RECORDS SUPPLIED:
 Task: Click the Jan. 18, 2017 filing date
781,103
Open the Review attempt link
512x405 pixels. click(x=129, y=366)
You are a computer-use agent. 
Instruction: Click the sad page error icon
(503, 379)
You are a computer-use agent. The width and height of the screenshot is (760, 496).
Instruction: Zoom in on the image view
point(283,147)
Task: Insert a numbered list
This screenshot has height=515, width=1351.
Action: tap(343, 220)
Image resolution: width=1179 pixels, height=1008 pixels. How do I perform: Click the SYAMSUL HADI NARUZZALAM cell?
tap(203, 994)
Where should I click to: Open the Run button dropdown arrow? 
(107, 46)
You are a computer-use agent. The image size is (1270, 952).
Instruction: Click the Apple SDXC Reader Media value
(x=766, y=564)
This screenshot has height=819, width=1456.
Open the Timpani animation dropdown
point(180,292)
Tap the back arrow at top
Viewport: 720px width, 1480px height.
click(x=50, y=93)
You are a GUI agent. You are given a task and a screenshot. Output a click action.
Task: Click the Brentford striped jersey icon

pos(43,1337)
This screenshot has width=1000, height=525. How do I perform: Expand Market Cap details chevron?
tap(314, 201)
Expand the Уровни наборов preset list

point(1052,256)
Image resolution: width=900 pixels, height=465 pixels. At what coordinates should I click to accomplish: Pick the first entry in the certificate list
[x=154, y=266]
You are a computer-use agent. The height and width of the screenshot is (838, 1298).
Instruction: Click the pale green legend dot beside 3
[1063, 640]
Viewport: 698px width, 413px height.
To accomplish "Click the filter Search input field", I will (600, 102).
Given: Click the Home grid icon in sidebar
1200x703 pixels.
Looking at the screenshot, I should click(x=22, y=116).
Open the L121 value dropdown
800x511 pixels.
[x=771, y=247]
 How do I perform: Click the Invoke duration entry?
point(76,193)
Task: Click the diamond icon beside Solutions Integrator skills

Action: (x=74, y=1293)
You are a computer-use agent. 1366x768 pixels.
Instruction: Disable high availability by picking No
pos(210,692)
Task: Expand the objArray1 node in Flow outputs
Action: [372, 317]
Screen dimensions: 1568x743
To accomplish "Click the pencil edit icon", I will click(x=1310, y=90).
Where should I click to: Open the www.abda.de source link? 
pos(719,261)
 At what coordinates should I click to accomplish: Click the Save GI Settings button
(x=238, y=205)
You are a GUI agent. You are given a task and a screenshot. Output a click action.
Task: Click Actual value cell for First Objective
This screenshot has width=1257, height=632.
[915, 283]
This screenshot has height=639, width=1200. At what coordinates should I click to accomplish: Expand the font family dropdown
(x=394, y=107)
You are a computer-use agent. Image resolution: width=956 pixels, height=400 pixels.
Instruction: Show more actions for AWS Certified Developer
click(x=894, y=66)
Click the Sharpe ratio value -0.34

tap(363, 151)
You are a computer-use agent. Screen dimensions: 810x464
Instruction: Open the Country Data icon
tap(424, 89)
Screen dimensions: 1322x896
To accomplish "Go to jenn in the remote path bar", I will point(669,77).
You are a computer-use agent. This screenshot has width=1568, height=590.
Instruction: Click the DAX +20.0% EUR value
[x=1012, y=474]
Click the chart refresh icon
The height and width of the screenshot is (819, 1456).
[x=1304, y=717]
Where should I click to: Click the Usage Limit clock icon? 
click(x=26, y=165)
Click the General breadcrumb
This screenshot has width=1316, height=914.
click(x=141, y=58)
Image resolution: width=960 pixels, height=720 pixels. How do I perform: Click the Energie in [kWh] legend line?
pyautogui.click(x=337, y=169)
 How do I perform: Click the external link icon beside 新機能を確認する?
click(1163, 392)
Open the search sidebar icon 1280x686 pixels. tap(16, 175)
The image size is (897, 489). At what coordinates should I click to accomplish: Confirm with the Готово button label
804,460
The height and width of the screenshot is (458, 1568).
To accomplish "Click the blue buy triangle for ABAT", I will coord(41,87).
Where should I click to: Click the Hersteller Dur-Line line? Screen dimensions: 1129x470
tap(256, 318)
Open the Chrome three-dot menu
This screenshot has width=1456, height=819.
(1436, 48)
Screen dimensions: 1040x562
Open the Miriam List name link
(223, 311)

OBJECTIVE: Can you rewrite every line of the entries above as a Markdown table with the columns "No." and "Text," numbering each row in order and leaving out blank lines?

SOLUTION TO THIS EXERCISE:
| No. | Text |
|---|---|
| 1 |  Task: Click the Jan. 18, 2017 filing date |
| 2 | 781,103 |
| 3 | Open the Review attempt link |
| 4 | 512x405 pixels. click(x=129, y=366) |
| 5 | You are a computer-use agent.  |
| 6 | Instruction: Click the sad page error icon |
| 7 | (503, 379) |
| 8 | You are a computer-use agent. The width and height of the screenshot is (760, 496). |
| 9 | Instruction: Zoom in on the image view |
| 10 | point(283,147) |
| 11 | Task: Insert a numbered list |
| 12 | This screenshot has height=515, width=1351. |
| 13 | Action: tap(343, 220) |
| 14 | Image resolution: width=1179 pixels, height=1008 pixels. How do I perform: Click the SYAMSUL HADI NARUZZALAM cell? |
| 15 | tap(203, 994) |
| 16 | Where should I click to: Open the Run button dropdown arrow?  |
| 17 | (107, 46) |
| 18 | You are a computer-use agent. The image size is (1270, 952). |
| 19 | Instruction: Click the Apple SDXC Reader Media value |
| 20 | (x=766, y=564) |
| 21 | This screenshot has height=819, width=1456. |
| 22 | Open the Timpani animation dropdown |
| 23 | point(180,292) |
| 24 | Tap the back arrow at top |
| 25 | Viewport: 720px width, 1480px height. |
| 26 | click(x=50, y=93) |
| 27 | You are a GUI agent. You are given a task and a screenshot. Output a click action. |
| 28 | Task: Click the Brentford striped jersey icon |
| 29 | pos(43,1337) |
| 30 | This screenshot has width=1000, height=525. How do I perform: Expand Market Cap details chevron? |
| 31 | tap(314, 201) |
| 32 | Expand the Уровни наборов preset list |
| 33 | point(1052,256) |
| 34 | Image resolution: width=900 pixels, height=465 pixels. At what coordinates should I click to accomplish: Pick the first entry in the certificate list |
| 35 | [x=154, y=266] |
| 36 | You are a computer-use agent. The height and width of the screenshot is (838, 1298). |
| 37 | Instruction: Click the pale green legend dot beside 3 |
| 38 | [1063, 640] |
| 39 | Viewport: 698px width, 413px height. |
| 40 | To accomplish "Click the filter Search input field", I will (600, 102). |
| 41 | Given: Click the Home grid icon in sidebar |
| 42 | 1200x703 pixels. |
| 43 | Looking at the screenshot, I should click(x=22, y=116). |
| 44 | Open the L121 value dropdown |
| 45 | 800x511 pixels. |
| 46 | [x=771, y=247] |
| 47 |  How do I perform: Click the Invoke duration entry? |
| 48 | point(76,193) |
| 49 | Task: Click the diamond icon beside Solutions Integrator skills |
| 50 | Action: (x=74, y=1293) |
| 51 | You are a computer-use agent. 1366x768 pixels. |
| 52 | Instruction: Disable high availability by picking No |
| 53 | pos(210,692) |
| 54 | Task: Expand the objArray1 node in Flow outputs |
| 55 | Action: [372, 317] |
| 56 | Screen dimensions: 1568x743 |
| 57 | To accomplish "Click the pencil edit icon", I will click(x=1310, y=90). |
| 58 | Where should I click to: Open the www.abda.de source link?  |
| 59 | pos(719,261) |
| 60 |  At what coordinates should I click to accomplish: Click the Save GI Settings button |
| 61 | (x=238, y=205) |
| 62 | You are a GUI agent. You are given a task and a screenshot. Output a click action. |
| 63 | Task: Click Actual value cell for First Objective |
| 64 | This screenshot has width=1257, height=632. |
| 65 | [915, 283] |
| 66 | This screenshot has height=639, width=1200. At what coordinates should I click to accomplish: Expand the font family dropdown |
| 67 | (x=394, y=107) |
| 68 | You are a computer-use agent. Image resolution: width=956 pixels, height=400 pixels. |
| 69 | Instruction: Show more actions for AWS Certified Developer |
| 70 | click(x=894, y=66) |
| 71 | Click the Sharpe ratio value -0.34 |
| 72 | tap(363, 151) |
| 73 | You are a computer-use agent. Screen dimensions: 810x464 |
| 74 | Instruction: Open the Country Data icon |
| 75 | tap(424, 89) |
| 76 | Screen dimensions: 1322x896 |
| 77 | To accomplish "Go to jenn in the remote path bar", I will point(669,77). |
| 78 | You are a computer-use agent. This screenshot has width=1568, height=590. |
| 79 | Instruction: Click the DAX +20.0% EUR value |
| 80 | [x=1012, y=474] |
| 81 | Click the chart refresh icon |
| 82 | The height and width of the screenshot is (819, 1456). |
| 83 | [x=1304, y=717] |
| 84 | Where should I click to: Click the Usage Limit clock icon?  |
| 85 | click(x=26, y=165) |
| 86 | Click the General breadcrumb |
| 87 | This screenshot has width=1316, height=914. |
| 88 | click(x=141, y=58) |
| 89 | Image resolution: width=960 pixels, height=720 pixels. How do I perform: Click the Energie in [kWh] legend line? |
| 90 | pyautogui.click(x=337, y=169) |
| 91 |  How do I perform: Click the external link icon beside 新機能を確認する? |
| 92 | click(1163, 392) |
| 93 | Open the search sidebar icon 1280x686 pixels. tap(16, 175) |
| 94 | The image size is (897, 489). At what coordinates should I click to accomplish: Confirm with the Готово button label |
| 95 | 804,460 |
| 96 | The height and width of the screenshot is (458, 1568). |
| 97 | To accomplish "Click the blue buy triangle for ABAT", I will coord(41,87). |
| 98 | Where should I click to: Click the Hersteller Dur-Line line? Screen dimensions: 1129x470 |
| 99 | tap(256, 318) |
| 100 | Open the Chrome three-dot menu |
| 101 | This screenshot has width=1456, height=819. |
| 102 | (1436, 48) |
| 103 | Screen dimensions: 1040x562 |
| 104 | Open the Miriam List name link |
| 105 | (223, 311) |